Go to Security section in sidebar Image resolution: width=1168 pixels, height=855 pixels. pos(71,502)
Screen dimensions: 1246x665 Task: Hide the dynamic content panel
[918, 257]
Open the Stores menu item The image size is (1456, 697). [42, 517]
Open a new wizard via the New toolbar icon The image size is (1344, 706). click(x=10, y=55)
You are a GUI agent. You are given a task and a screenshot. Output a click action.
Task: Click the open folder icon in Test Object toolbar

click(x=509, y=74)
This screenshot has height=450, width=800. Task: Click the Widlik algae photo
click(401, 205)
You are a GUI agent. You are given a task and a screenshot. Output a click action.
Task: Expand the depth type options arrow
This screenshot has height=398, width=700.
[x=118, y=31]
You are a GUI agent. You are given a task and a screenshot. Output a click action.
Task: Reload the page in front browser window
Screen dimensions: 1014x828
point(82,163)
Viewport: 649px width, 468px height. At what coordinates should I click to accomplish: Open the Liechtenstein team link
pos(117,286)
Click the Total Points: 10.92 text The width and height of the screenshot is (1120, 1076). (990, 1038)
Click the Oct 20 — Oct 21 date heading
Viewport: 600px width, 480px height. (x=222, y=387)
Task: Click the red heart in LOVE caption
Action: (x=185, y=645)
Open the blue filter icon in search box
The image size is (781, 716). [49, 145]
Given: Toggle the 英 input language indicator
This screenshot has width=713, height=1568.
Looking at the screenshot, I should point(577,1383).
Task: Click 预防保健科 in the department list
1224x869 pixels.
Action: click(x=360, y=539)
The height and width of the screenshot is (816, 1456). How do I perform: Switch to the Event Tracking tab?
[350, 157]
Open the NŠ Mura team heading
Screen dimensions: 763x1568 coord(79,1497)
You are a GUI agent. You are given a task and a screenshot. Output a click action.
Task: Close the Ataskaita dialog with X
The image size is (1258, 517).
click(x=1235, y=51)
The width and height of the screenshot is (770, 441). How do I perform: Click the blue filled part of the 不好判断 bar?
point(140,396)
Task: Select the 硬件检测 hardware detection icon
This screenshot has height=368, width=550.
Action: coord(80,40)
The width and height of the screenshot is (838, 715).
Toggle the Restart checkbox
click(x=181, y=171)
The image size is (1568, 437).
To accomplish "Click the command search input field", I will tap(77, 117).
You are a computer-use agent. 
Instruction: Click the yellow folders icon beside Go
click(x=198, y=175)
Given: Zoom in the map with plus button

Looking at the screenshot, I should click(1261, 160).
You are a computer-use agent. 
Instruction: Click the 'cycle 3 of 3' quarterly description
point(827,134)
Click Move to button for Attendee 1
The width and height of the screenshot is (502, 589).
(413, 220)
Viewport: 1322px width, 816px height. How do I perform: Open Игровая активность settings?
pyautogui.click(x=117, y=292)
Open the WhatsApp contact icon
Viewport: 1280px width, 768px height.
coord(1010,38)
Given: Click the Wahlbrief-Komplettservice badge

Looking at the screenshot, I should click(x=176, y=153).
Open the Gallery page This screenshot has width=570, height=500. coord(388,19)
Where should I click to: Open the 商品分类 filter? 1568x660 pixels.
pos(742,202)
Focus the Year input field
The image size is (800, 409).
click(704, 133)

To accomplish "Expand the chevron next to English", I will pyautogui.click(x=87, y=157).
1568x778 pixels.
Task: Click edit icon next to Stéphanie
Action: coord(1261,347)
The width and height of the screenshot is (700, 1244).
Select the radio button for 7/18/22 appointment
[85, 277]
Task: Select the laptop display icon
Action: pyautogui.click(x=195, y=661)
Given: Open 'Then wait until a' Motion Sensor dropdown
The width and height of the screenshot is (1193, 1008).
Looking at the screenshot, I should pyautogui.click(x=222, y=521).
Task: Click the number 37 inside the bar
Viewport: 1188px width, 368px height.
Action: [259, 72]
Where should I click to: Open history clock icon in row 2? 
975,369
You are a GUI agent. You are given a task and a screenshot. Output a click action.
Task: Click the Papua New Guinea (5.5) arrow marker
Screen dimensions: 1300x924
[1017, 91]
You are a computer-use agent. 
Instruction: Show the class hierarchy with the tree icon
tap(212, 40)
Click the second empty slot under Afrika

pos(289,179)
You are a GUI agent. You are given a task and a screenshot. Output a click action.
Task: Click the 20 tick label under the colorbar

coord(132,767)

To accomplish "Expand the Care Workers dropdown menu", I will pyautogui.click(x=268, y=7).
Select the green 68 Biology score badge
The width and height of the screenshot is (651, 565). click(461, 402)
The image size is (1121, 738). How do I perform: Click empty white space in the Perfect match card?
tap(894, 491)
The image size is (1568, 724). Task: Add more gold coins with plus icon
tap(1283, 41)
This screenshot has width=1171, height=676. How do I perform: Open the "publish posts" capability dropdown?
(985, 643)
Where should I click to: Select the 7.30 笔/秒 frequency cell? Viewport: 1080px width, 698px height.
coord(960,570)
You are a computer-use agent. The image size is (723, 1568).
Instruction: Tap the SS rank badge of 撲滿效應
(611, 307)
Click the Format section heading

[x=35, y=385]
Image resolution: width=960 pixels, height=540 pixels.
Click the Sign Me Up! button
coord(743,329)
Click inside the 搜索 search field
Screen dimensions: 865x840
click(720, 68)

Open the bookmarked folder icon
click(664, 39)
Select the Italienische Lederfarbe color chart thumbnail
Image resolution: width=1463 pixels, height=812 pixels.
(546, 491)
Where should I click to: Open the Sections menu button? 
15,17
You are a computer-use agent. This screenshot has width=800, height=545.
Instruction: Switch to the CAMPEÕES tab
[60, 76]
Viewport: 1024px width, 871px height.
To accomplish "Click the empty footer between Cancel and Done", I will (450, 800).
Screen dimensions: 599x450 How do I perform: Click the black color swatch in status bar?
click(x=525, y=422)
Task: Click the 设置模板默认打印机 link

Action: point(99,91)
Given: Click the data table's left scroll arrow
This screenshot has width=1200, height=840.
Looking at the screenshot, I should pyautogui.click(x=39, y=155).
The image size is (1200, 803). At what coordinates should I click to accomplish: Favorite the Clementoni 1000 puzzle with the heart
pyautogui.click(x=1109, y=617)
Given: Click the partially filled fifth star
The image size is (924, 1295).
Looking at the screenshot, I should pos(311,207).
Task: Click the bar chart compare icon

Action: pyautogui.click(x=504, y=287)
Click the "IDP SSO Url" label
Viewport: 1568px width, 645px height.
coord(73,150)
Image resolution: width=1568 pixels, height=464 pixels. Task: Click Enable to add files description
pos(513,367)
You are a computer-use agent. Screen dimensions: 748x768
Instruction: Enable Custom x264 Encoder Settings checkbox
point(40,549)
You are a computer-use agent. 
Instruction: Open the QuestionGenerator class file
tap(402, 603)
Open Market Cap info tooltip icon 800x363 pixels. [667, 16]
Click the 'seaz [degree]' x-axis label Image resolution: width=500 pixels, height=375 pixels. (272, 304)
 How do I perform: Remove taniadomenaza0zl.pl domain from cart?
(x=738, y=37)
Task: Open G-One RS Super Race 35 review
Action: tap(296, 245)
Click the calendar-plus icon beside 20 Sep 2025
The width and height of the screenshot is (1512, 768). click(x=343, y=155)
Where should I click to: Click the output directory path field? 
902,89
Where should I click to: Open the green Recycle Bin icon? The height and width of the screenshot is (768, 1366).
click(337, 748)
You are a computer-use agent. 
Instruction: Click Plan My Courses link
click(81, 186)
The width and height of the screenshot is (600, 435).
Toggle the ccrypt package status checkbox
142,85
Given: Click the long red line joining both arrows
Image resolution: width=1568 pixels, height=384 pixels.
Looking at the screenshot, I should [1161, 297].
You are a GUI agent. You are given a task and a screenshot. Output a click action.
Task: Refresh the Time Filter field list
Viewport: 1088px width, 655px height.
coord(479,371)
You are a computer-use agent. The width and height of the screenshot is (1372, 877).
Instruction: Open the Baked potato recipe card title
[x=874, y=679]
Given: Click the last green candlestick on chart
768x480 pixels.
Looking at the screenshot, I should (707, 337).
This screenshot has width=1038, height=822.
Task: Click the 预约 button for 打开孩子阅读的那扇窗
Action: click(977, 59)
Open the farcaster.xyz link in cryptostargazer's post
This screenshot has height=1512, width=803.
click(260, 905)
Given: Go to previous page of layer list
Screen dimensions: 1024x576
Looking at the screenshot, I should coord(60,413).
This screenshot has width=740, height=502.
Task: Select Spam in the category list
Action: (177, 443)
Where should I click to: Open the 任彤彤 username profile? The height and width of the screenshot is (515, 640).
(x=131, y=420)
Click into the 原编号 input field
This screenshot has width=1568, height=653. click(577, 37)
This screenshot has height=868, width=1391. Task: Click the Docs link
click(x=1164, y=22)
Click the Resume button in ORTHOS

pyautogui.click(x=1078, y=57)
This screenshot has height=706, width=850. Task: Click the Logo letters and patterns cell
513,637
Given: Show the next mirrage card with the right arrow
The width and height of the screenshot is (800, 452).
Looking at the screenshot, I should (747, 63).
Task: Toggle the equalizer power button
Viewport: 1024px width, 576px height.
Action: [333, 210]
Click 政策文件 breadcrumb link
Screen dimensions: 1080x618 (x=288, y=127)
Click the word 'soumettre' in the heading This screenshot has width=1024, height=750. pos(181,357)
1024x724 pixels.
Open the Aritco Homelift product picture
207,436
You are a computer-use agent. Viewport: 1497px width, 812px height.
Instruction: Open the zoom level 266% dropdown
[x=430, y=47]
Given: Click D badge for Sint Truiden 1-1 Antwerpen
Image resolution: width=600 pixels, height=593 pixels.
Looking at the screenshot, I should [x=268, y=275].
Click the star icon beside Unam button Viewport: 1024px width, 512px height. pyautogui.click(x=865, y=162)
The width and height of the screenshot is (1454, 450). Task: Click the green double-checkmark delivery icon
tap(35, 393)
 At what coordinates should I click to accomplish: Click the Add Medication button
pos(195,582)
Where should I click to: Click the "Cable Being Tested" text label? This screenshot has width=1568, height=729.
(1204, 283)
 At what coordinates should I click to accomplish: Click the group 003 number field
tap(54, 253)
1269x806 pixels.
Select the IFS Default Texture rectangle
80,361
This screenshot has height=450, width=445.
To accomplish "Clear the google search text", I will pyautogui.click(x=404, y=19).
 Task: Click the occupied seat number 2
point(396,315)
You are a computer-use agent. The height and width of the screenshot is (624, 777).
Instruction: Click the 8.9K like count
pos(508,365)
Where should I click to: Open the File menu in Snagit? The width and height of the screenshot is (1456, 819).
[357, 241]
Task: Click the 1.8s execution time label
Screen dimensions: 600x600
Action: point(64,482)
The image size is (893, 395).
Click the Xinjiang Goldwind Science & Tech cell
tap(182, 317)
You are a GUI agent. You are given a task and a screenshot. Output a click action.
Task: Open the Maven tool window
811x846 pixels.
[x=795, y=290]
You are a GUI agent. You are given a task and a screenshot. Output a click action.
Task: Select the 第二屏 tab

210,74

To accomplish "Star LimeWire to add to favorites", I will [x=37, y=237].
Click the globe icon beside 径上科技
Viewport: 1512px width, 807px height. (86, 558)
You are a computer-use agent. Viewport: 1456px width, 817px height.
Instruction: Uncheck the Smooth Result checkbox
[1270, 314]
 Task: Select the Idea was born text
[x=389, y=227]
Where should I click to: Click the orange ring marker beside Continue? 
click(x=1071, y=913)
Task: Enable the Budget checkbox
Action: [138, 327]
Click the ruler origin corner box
+ + + + + + +
Prompt — Give back precisely the lines above that start at the line containing "This screenshot has height=450, width=800." and end at the line containing "Click the Total", inclusive. No other lines belong in the output.

Your solution —
This screenshot has height=450, width=800. Task: Click the Widlik algae photo
click(401, 205)
You are a GUI agent. You are given a task and a screenshot. Output a click action.
Task: Expand the depth type options arrow
This screenshot has height=398, width=700.
[x=118, y=31]
You are a GUI agent. You are given a task and a screenshot. Output a click action.
Task: Reload the page in front browser window
Screen dimensions: 1014x828
point(82,163)
Viewport: 649px width, 468px height. At what coordinates should I click to accomplish: Open the Liechtenstein team link
pos(117,286)
Click the Total Points: 10.92 text The width and height of the screenshot is (1120, 1076). (990, 1038)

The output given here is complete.